[dtensor] add split_with_sizes op (#93957)

wanchaol · pytorchmergebot · commit d05ec0efebc3 · 2023-02-03T04:16:30.000Z
add the split_with_sizes op, sharing with split op impl Pull Request resolved: #93957 Approved by: https://github.com/XilunWu
diff --git a/test/distributed/_tensor/test_dtensor_ops.py b/test/distributed/_tensor/test_dtensor_ops.py
@@ -451,8 +451,6 @@ def wrapped(fn):
     xfail("special.spherical_bessel_j0"),
     xfail("special.xlog1py"),
     xfail("special.zeta"),
-    xfail("split", "list_args"),
-    xfail("split_with_sizes"),
     xfail("squeeze", "multiple"),
     xfail("signal.windows.bartlett"),
     xfail("signal.windows.blackman"),
@@ -617,13 +615,21 @@ def assert_ref_dtensor_equal(self, dtensor_rs, rs):
     def run_dtensor_crossref(self, func, args, kwargs):
         to_dtensor = DTensorConverter(self.mesh, args, kwargs)
 
+        def concat_res_if_necessary(func, res: object) -> object:
+            # concat the result on corresponding dim for ops like
+            # split, so that we can call backward on a single tensor
+            if (
+                (resolve_name(func) is not None)
+                and ("split" in resolve_name(func))
+            ):
+                dim = args[2] if len(args) == 3 else 0
+                return torch.cat(res, dim=dim)
+            else:
+                return res
+
         # TODO: also handle cases where func raise an exception
         rs = func(*args, **kwargs)
-        if (
-            (resolve_name(func) is not None)

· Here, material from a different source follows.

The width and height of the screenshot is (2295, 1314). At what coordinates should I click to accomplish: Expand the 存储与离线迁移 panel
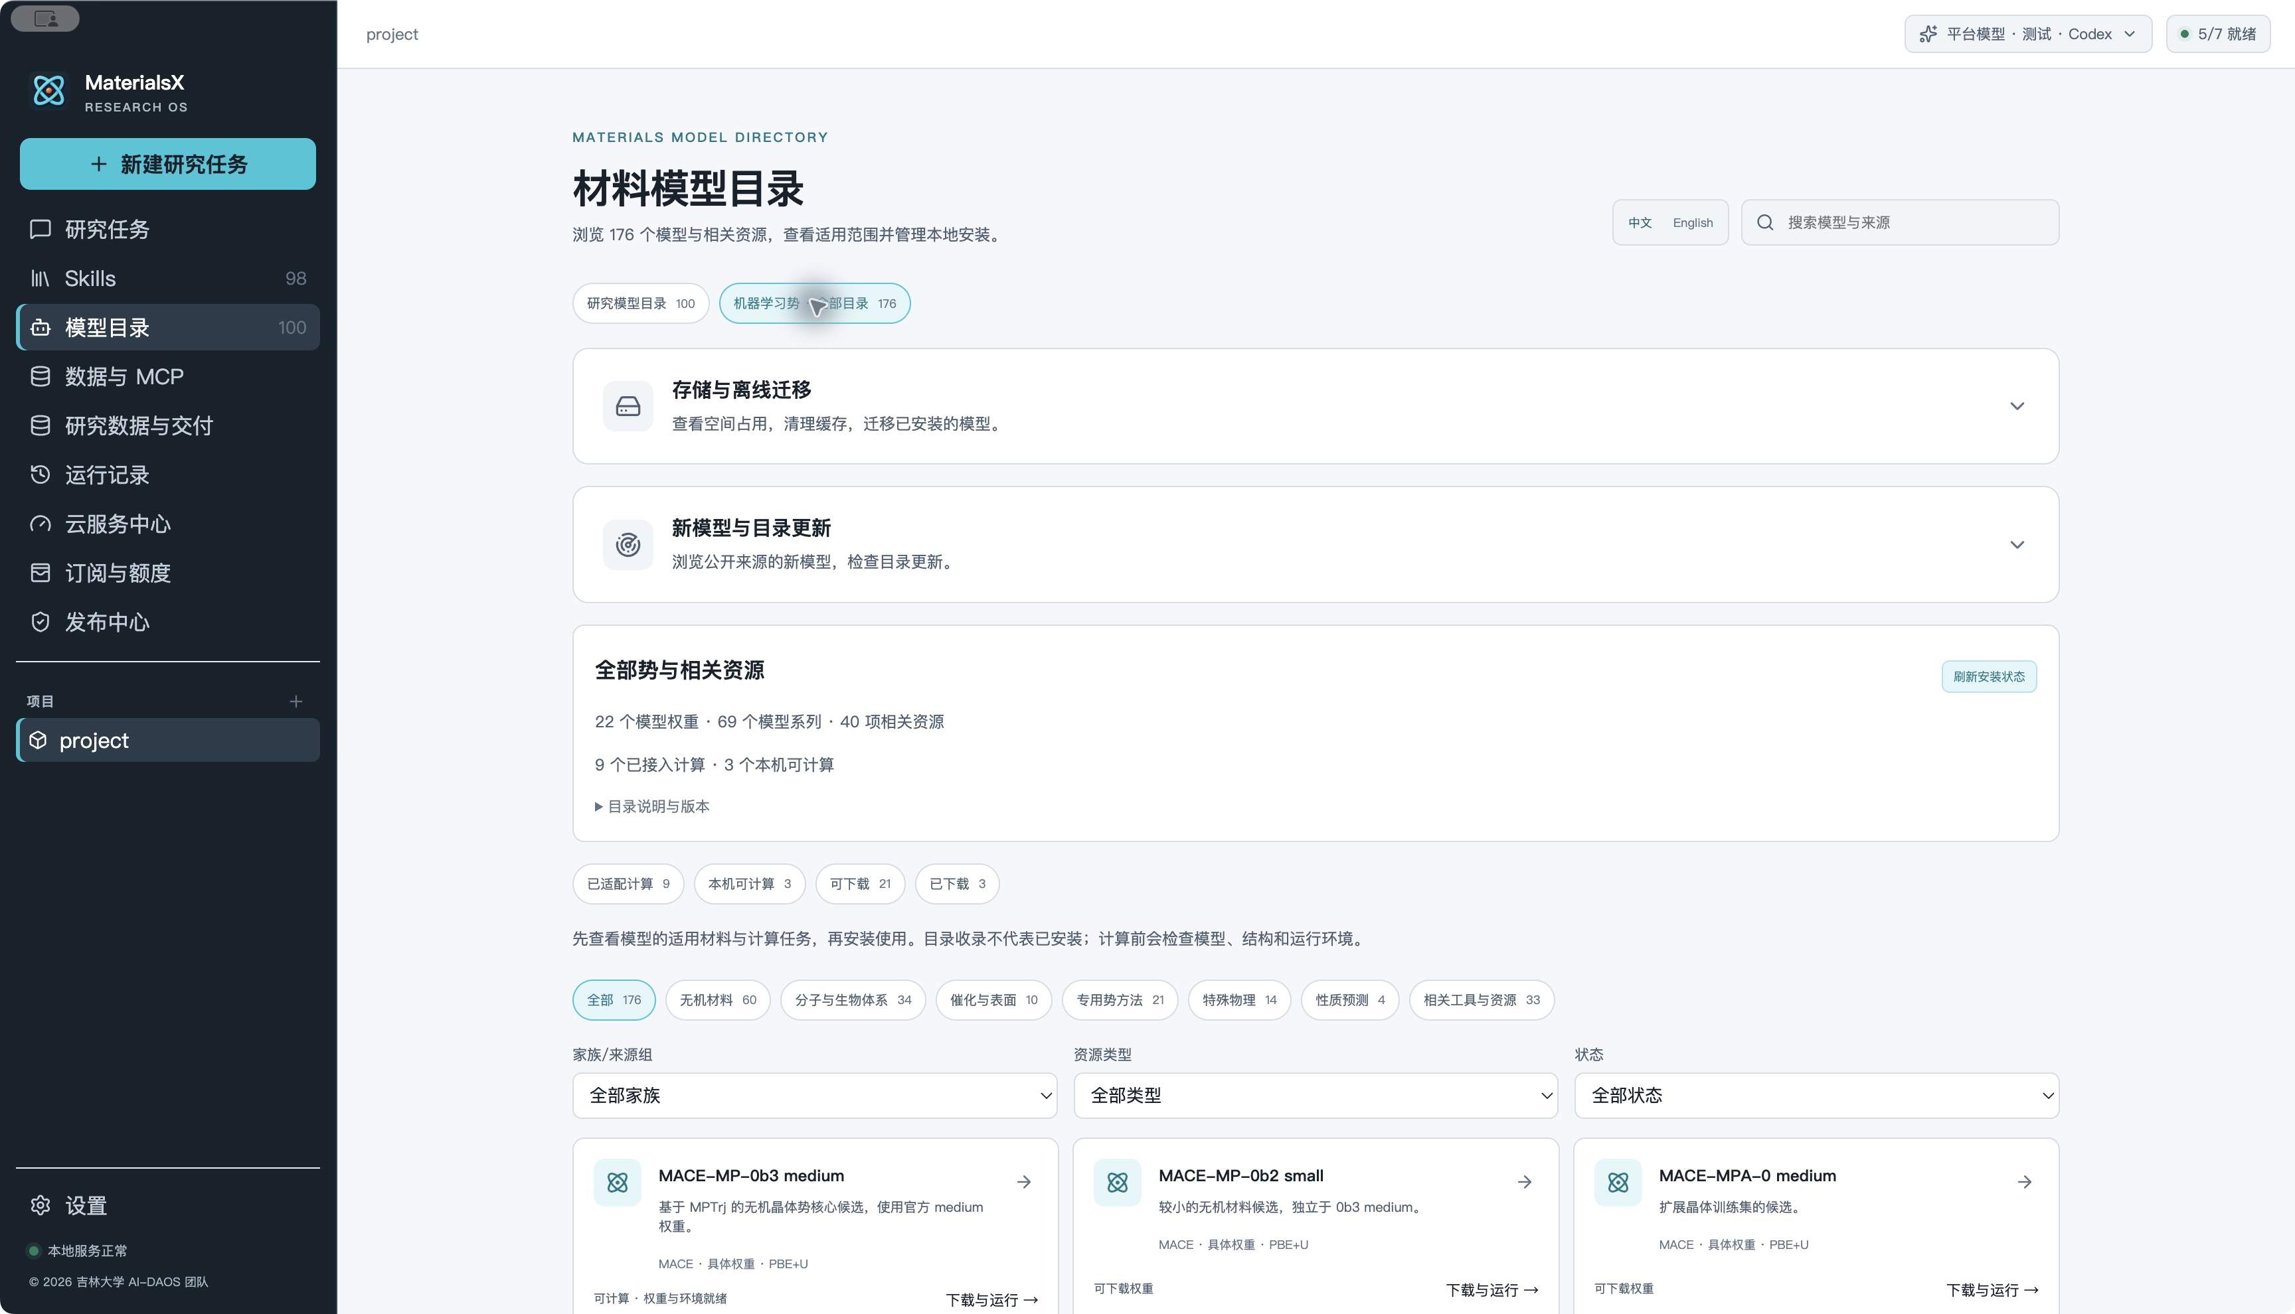point(1315,406)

-            and ("split" in resolve_name(func))
-        ):
-            rs = torch.cat(rs)
+        rs = concat_res_if_necessary(func, rs)
 
         def to_replicate(e: object) -> object:
             return (
@@ -664,11 +670,7 @@ def to_replicate(e: object) -> object:
 
                         # redistribute/all_gather the results to compare with normal output
                         dtensor_rs = tree_map(to_replicate, dtensor_rs)
-                        if (
-                            (resolve_name(func) is not None)
-                            and ("split" in resolve_name(func))
-                        ):
-                            dtensor_rs = torch.cat(dtensor_rs)
+                        dtensor_rs = concat_res_if_necessary(func, dtensor_rs)
                         try:
                             if resolve_name(func) not in skip_bw:
                                 if isinstance(dtensor_rs, DTensor):
diff --git a/torch/distributed/_tensor/ops/tensor_ops.py b/torch/distributed/_tensor/ops/tensor_ops.py
@@ -600,7 +600,7 @@ def _update_schema_suggestion_for_cat(
     return output_sharding
 
 
-@register_prop_rule(aten.split.Tensor)
+@register_prop_rule([aten.split.Tensor, aten.split_with_sizes.default])
 def split_rule(op_schema: OpSchema) -> OutputSharding:
     output_spec_list: List[DTensorSpec] = []
     input_spec = cast(DTensorSpec, op_schema.args_schema[0])